* _WORK TO COMPLETE_: Return the records, each one exactly as written.

***** DATASET CONTENT *****

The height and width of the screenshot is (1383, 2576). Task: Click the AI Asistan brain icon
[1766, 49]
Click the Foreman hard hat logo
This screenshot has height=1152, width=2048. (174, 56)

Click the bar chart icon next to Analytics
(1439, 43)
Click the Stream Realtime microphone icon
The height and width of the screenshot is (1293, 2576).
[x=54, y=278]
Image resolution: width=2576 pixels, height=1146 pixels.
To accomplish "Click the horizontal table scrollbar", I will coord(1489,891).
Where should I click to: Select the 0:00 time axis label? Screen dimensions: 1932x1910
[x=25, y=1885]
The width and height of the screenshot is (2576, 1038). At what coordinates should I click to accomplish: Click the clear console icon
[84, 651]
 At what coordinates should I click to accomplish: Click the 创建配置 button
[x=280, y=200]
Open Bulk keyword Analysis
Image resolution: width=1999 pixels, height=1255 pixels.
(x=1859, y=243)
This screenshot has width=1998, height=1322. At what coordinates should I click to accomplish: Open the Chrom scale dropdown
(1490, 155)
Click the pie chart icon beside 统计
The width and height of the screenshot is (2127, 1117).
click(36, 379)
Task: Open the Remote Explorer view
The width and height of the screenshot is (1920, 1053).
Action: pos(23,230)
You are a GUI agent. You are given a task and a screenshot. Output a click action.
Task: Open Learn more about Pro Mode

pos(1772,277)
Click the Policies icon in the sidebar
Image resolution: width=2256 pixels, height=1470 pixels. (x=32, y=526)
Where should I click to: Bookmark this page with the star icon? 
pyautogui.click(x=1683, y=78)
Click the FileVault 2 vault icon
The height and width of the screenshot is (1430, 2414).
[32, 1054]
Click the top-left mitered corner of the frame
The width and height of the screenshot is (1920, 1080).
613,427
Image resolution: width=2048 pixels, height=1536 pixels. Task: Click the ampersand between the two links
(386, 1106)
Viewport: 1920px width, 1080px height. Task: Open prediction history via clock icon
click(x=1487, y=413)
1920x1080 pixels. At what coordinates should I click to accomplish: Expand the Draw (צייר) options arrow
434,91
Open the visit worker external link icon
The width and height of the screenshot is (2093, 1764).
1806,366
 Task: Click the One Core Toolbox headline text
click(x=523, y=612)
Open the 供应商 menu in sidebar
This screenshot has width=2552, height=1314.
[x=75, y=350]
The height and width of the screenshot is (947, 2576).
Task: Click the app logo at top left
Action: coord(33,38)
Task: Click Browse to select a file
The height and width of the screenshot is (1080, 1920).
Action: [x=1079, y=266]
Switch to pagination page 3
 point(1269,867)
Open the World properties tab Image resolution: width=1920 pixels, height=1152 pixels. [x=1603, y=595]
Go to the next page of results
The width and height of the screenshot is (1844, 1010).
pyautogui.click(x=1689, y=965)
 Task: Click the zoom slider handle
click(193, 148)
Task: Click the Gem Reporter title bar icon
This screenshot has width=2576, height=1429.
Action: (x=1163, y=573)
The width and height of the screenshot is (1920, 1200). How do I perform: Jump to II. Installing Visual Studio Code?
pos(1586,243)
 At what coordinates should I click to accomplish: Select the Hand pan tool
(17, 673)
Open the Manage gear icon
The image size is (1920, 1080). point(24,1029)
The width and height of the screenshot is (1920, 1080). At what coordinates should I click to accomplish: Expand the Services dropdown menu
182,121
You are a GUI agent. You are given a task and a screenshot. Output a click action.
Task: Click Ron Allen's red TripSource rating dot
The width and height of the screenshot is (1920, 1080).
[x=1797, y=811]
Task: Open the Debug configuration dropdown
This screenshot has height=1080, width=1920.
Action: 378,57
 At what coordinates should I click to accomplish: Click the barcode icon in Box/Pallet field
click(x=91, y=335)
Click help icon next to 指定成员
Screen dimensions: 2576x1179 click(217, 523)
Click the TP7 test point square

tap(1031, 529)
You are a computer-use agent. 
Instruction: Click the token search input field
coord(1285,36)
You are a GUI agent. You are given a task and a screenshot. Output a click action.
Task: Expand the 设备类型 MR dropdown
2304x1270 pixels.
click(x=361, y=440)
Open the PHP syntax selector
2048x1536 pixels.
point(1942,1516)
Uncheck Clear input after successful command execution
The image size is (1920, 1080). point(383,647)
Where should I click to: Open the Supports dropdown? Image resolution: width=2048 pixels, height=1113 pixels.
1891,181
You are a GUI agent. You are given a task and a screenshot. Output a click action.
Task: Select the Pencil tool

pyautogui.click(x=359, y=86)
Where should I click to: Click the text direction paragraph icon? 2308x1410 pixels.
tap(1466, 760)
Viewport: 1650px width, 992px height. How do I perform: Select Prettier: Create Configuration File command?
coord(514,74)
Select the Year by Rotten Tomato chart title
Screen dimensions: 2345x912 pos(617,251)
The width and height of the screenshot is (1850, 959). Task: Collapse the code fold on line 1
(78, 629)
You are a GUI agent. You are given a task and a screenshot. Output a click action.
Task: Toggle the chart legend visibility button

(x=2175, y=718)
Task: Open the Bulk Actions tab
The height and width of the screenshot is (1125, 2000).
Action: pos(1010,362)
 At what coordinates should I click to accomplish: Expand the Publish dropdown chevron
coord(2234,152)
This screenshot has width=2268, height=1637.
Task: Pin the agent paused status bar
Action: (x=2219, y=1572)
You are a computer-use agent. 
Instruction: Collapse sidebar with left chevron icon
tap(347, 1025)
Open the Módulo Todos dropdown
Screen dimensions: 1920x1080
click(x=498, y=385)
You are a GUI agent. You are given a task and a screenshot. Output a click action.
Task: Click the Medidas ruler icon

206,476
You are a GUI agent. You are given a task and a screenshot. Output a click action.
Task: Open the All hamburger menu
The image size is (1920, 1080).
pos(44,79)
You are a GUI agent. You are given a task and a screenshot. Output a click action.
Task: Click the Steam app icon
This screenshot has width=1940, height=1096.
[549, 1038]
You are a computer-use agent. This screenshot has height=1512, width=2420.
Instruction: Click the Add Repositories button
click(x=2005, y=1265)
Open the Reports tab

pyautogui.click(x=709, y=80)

*****

* _RESPONSE TO THE TASK_:
The height and width of the screenshot is (1383, 2576). Task: Click the AI Asistan brain icon
[1766, 49]
Click the Foreman hard hat logo
This screenshot has height=1152, width=2048. (174, 56)

Click the bar chart icon next to Analytics
(1439, 43)
Click the Stream Realtime microphone icon
The height and width of the screenshot is (1293, 2576).
[x=54, y=278]
Image resolution: width=2576 pixels, height=1146 pixels.
To accomplish "Click the horizontal table scrollbar", I will coord(1489,891).
Where should I click to: Select the 0:00 time axis label? Screen dimensions: 1932x1910
[x=25, y=1885]
The width and height of the screenshot is (2576, 1038). At what coordinates should I click to accomplish: Click the clear console icon
[84, 651]
 At what coordinates should I click to accomplish: Click the 创建配置 button
[x=280, y=200]
Open Bulk keyword Analysis
Image resolution: width=1999 pixels, height=1255 pixels.
(x=1859, y=243)
This screenshot has width=1998, height=1322. At what coordinates should I click to accomplish: Open the Chrom scale dropdown
(1490, 155)
Click the pie chart icon beside 统计
The width and height of the screenshot is (2127, 1117).
click(36, 379)
Task: Open the Remote Explorer view
The width and height of the screenshot is (1920, 1053).
Action: pos(23,230)
You are a GUI agent. You are given a task and a screenshot. Output a click action.
Task: Open Learn more about Pro Mode

pos(1772,277)
Click the Policies icon in the sidebar
Image resolution: width=2256 pixels, height=1470 pixels. (x=32, y=526)
Where should I click to: Bookmark this page with the star icon? 
pyautogui.click(x=1683, y=78)
Click the FileVault 2 vault icon
The height and width of the screenshot is (1430, 2414).
[32, 1054]
Click the top-left mitered corner of the frame
The width and height of the screenshot is (1920, 1080).
613,427
Image resolution: width=2048 pixels, height=1536 pixels. Task: Click the ampersand between the two links
(386, 1106)
Viewport: 1920px width, 1080px height. Task: Open prediction history via clock icon
click(x=1487, y=413)
1920x1080 pixels. At what coordinates should I click to accomplish: Expand the Draw (צייר) options arrow
434,91
Open the visit worker external link icon
The width and height of the screenshot is (2093, 1764).
1806,366
 Task: Click the One Core Toolbox headline text
click(x=523, y=612)
Open the 供应商 menu in sidebar
This screenshot has width=2552, height=1314.
[x=75, y=350]
The height and width of the screenshot is (947, 2576).
Task: Click the app logo at top left
Action: coord(33,38)
Task: Click Browse to select a file
The height and width of the screenshot is (1080, 1920).
Action: [x=1079, y=266]
Switch to pagination page 3
 point(1269,867)
Open the World properties tab Image resolution: width=1920 pixels, height=1152 pixels. [x=1603, y=595]
Go to the next page of results
The width and height of the screenshot is (1844, 1010).
pyautogui.click(x=1689, y=965)
 Task: Click the zoom slider handle
click(193, 148)
Task: Click the Gem Reporter title bar icon
This screenshot has width=2576, height=1429.
Action: (x=1163, y=573)
The width and height of the screenshot is (1920, 1200). How do I perform: Jump to II. Installing Visual Studio Code?
pos(1586,243)
 At what coordinates should I click to accomplish: Select the Hand pan tool
(17, 673)
Open the Manage gear icon
The image size is (1920, 1080). point(24,1029)
The width and height of the screenshot is (1920, 1080). At what coordinates should I click to accomplish: Expand the Services dropdown menu
182,121
You are a GUI agent. You are given a task and a screenshot. Output a click action.
Task: Click Ron Allen's red TripSource rating dot
The width and height of the screenshot is (1920, 1080).
[x=1797, y=811]
Task: Open the Debug configuration dropdown
This screenshot has height=1080, width=1920.
Action: 378,57
 At what coordinates should I click to accomplish: Click the barcode icon in Box/Pallet field
click(x=91, y=335)
Click help icon next to 指定成员
Screen dimensions: 2576x1179 click(217, 523)
Click the TP7 test point square

tap(1031, 529)
You are a computer-use agent. 
Instruction: Click the token search input field
coord(1285,36)
You are a GUI agent. You are given a task and a screenshot. Output a click action.
Task: Expand the 设备类型 MR dropdown
2304x1270 pixels.
click(x=361, y=440)
Open the PHP syntax selector
2048x1536 pixels.
point(1942,1516)
Uncheck Clear input after successful command execution
The image size is (1920, 1080). point(383,647)
Where should I click to: Open the Supports dropdown? Image resolution: width=2048 pixels, height=1113 pixels.
1891,181
You are a GUI agent. You are given a task and a screenshot. Output a click action.
Task: Select the Pencil tool

pyautogui.click(x=359, y=86)
Where should I click to: Click the text direction paragraph icon? 2308x1410 pixels.
tap(1466, 760)
Viewport: 1650px width, 992px height. How do I perform: Select Prettier: Create Configuration File command?
coord(514,74)
Select the Year by Rotten Tomato chart title
Screen dimensions: 2345x912 pos(617,251)
The width and height of the screenshot is (1850, 959). Task: Collapse the code fold on line 1
(78, 629)
You are a GUI agent. You are given a task and a screenshot. Output a click action.
Task: Toggle the chart legend visibility button

(x=2175, y=718)
Task: Open the Bulk Actions tab
The height and width of the screenshot is (1125, 2000).
Action: pos(1010,362)
 At what coordinates should I click to accomplish: Expand the Publish dropdown chevron
coord(2234,152)
This screenshot has width=2268, height=1637.
Task: Pin the agent paused status bar
Action: (x=2219, y=1572)
You are a computer-use agent. 
Instruction: Collapse sidebar with left chevron icon
tap(347, 1025)
Open the Módulo Todos dropdown
Screen dimensions: 1920x1080
click(x=498, y=385)
You are a GUI agent. You are given a task and a screenshot. Output a click action.
Task: Click the Medidas ruler icon

206,476
You are a GUI agent. You are given a task and a screenshot. Output a click action.
Task: Open the All hamburger menu
The image size is (1920, 1080).
pos(44,79)
You are a GUI agent. You are given a task and a screenshot. Output a click action.
Task: Click the Steam app icon
This screenshot has width=1940, height=1096.
[549, 1038]
You are a computer-use agent. This screenshot has height=1512, width=2420.
Instruction: Click the Add Repositories button
click(x=2005, y=1265)
Open the Reports tab

pyautogui.click(x=709, y=80)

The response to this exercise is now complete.